Sonys Vaio VGN-S4M ist ein leichtes Subnotebook, das mit einem Marktpreis von derzeit rund 1.500 Euro, gewohnter Sony-Qualität und guter Ausstattung auch Käuferschichten von Notebooks der Midsize-Klasse lockt. Wir konnten uns bereits mit einem Vorserienmodell ein Bild von der nunmehr vierten Generation der S-Klasse von Sony machen und haben den Flachmann umfangreichen Tests unterzogen. Insbesondere interessierte uns auch, ob der Käufer eines Vaio VGN-S4M Abstriche bei der Qualität wegen des günstigeren Preises hinnehmen muss und in wie weit sich die neuen S4M-Gerät von der bisherigen S3-Klasse unterscheidet.

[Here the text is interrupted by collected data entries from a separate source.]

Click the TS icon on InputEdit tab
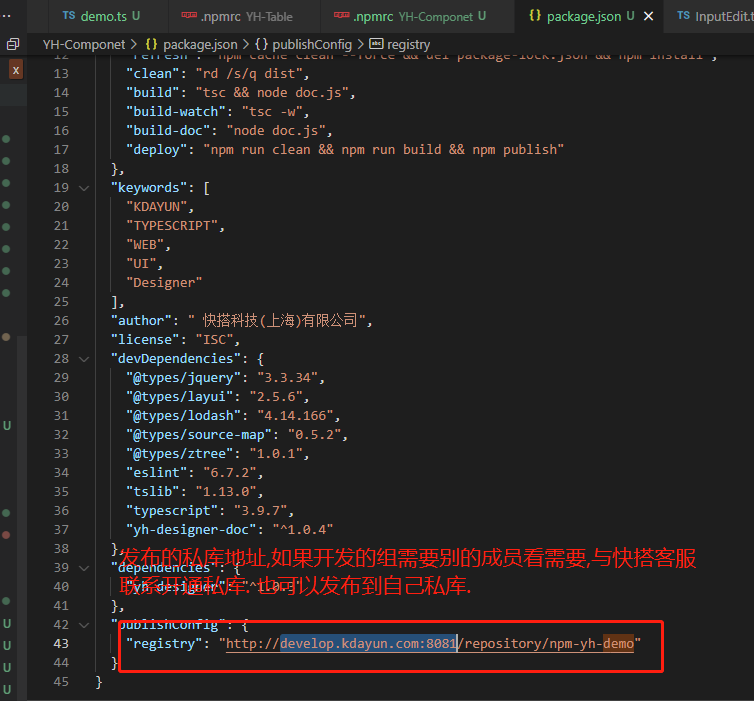The image size is (754, 701). coord(684,16)
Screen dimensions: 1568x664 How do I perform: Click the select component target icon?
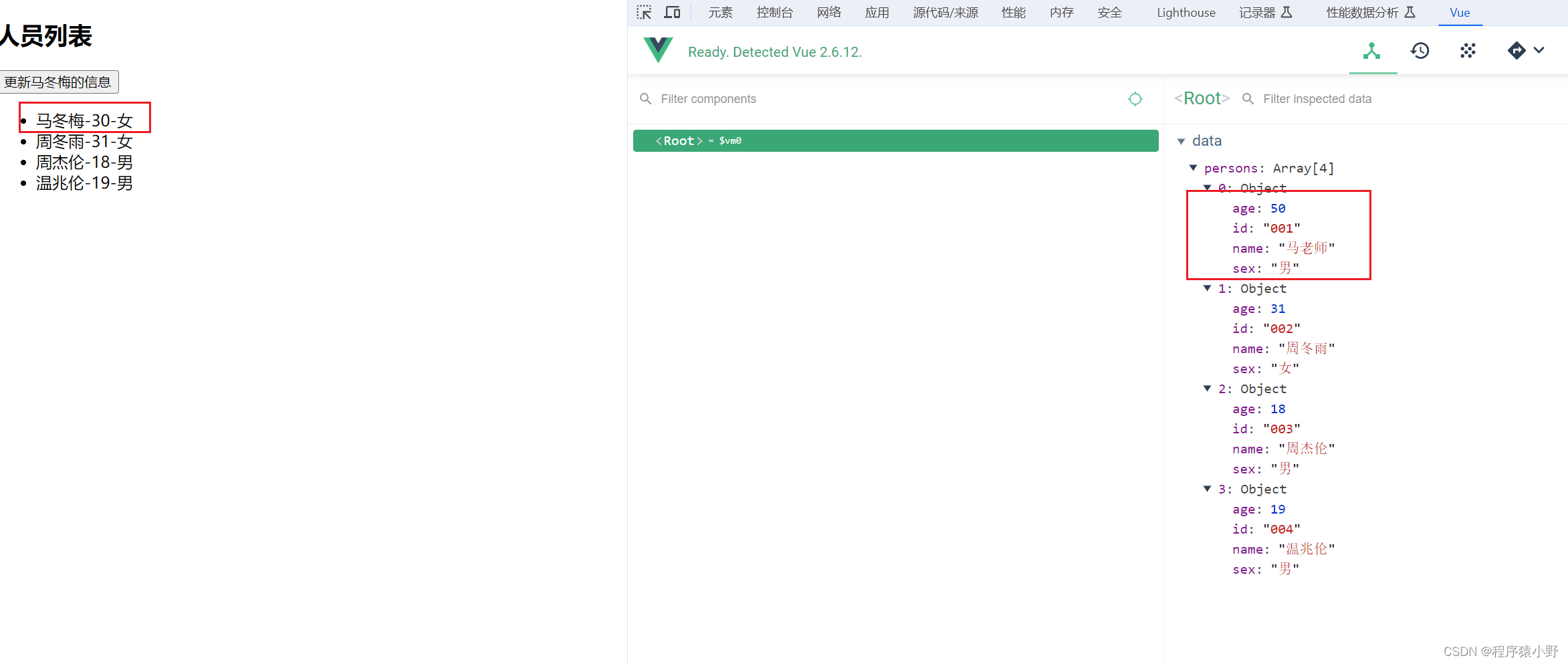(1135, 99)
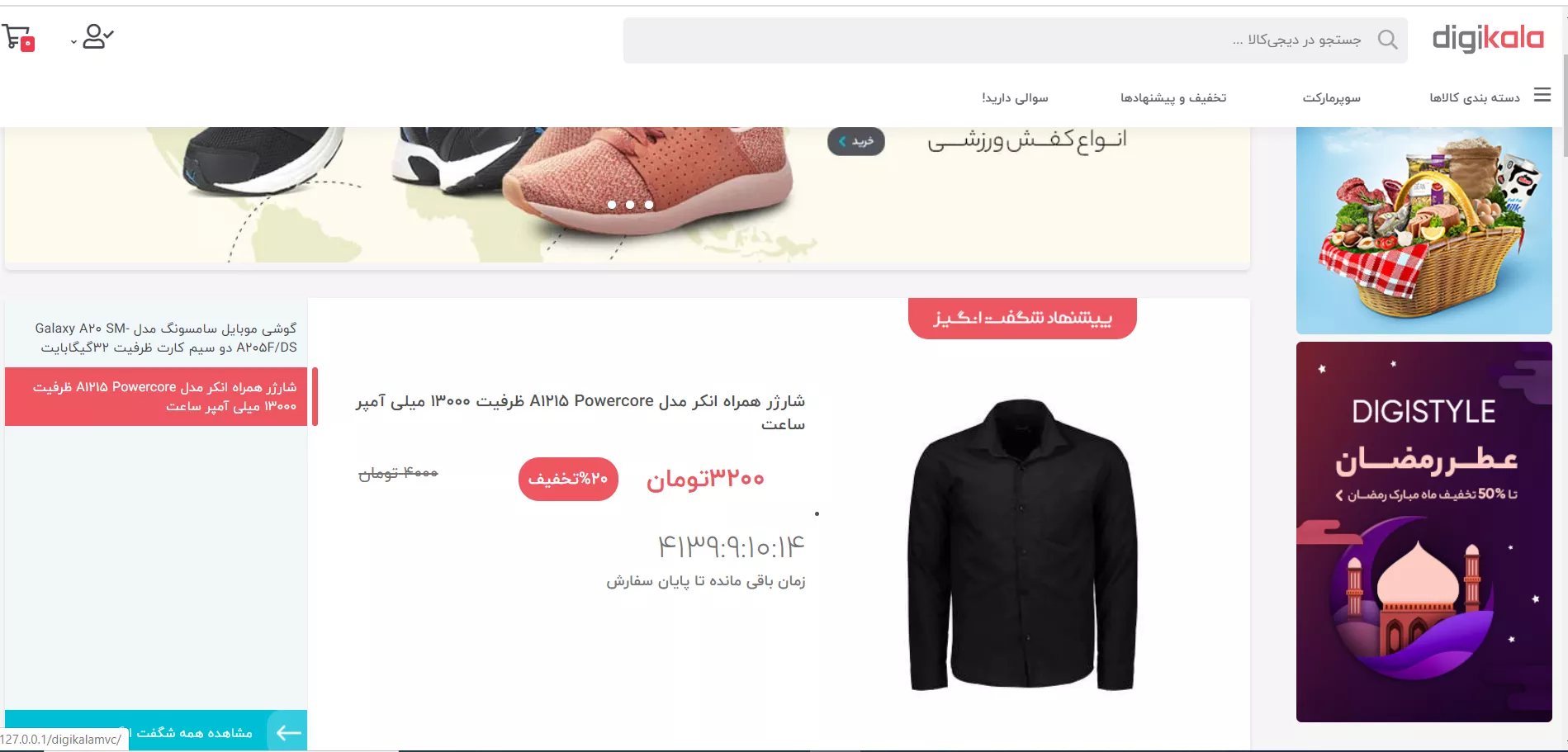1568x752 pixels.
Task: Select the first carousel dot
Action: click(612, 205)
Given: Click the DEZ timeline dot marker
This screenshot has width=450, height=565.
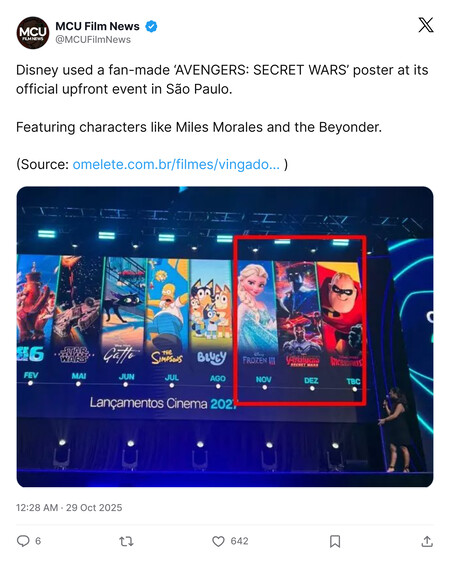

Die Klasse der Subnotebooks wird mit fallenden Preisen in
zunehmendem Maße auch für diejenigen Anwender interessant, die bisher auf Grund der oft recht saftigen Kostenpunkte von weit über 2.000 Euro auf die Mobilität der Winzlinge verzichten mussten. Diese Marktanforderung haben mittlerweile auch die Hersteller entdeckt und bieten günstige Subnotebooks an. Sony, nicht gerade für Schnäppchenpreise bekannt, stellt sich mit dem neuen Sony Vaio VGN-S4M jetzt aber ebenfalls dem Kampf um die Budget-Käufer und offeriert mit diesem Notebook eine preislich interessante Alternaive zu den hochpreisigeren S-Modellen. Wir konnten ein Vorserienmodell dieser Serie auf Herz und Nieren testen.
Beim Gehäuse darf Entwarnung gegeben werden, denn hier gibt es keinen Unterschied zur
S2- oder S3-Serie. Das Sony-typisch
elegante und schlichte Design der bisherigen S-Modelle wird auch beim Sony Vaio VGN-S4M fortgeführt. Die silbrige Gehäuseoberschale aus einer Magnesiumlegierung wird aber beim neuen Modell durch eine schwarzfarbene LCD-Einrahmung und einer gleichfarbigen Kunststoffunterschale optisch etwas aufgefrischt. Auf die positive Frontlader-Montage des DVD-Laufwerks muss der S4M-Anwender wie bei den Vorgängern ebenfalls nicht verzichten. In Sachen Gehäuse muss der Anwender also auch bei Sonys günstigem S4M nicht auf die gewohnt hohe Sony-Qualität verzichten. Mancher Sony-Fan wird aber wohl gespannt sein, ob und in welchem Umfang der Qualitätshersteller in der nächsten und fünften Generation vom bisherigen Designkonzept der S-Klasse abweicht und ein neues Gehäusedesign präsentiert. Denn die Konkurrenten in diesem Preissegment präsentieren ebenfalls sehr ansehnliche Designs, die sich hinter dem von Sony nicht verstecken müssen.
Auch Tastatur und Touchpad hinterlassen einen sehr positiven Eindruck. Trotz der geringeren Gehäuse- und Eingabegeräteabmessungen verfehlen auch größere Männerhände selten die anvisierten Tasten. Die Tasten sind ausreichend groß und bieten eine straffe haptisch-taktile Rückmeldung.
Das Touchpad arbeitete bei unserem Vorserien-Testgerät sehr präzise und reagierte mustergültig sensibel auf den Mausfinger. Das Touchpad blieb bei unseren Temperaturmessungen auch angenehm kühl, schwitzige Finger durch eine kleine Touchpadheizung sind also nicht zu befürchten. Die optisch nach wie vor zeitlos schönen Chrom-Padtasten reihen sich beim Klickgeräusch im Klassendurchschnitt ein und bieten einen kurzen Tastenhub.
Kurzum: Die kompakten Abmessungen und das geringe Gewicht des in eine attraktive Hülle verpackten 13,3-Zoll-Notebooks machen Lust, den mobilen Winzling immer dabei zu haben.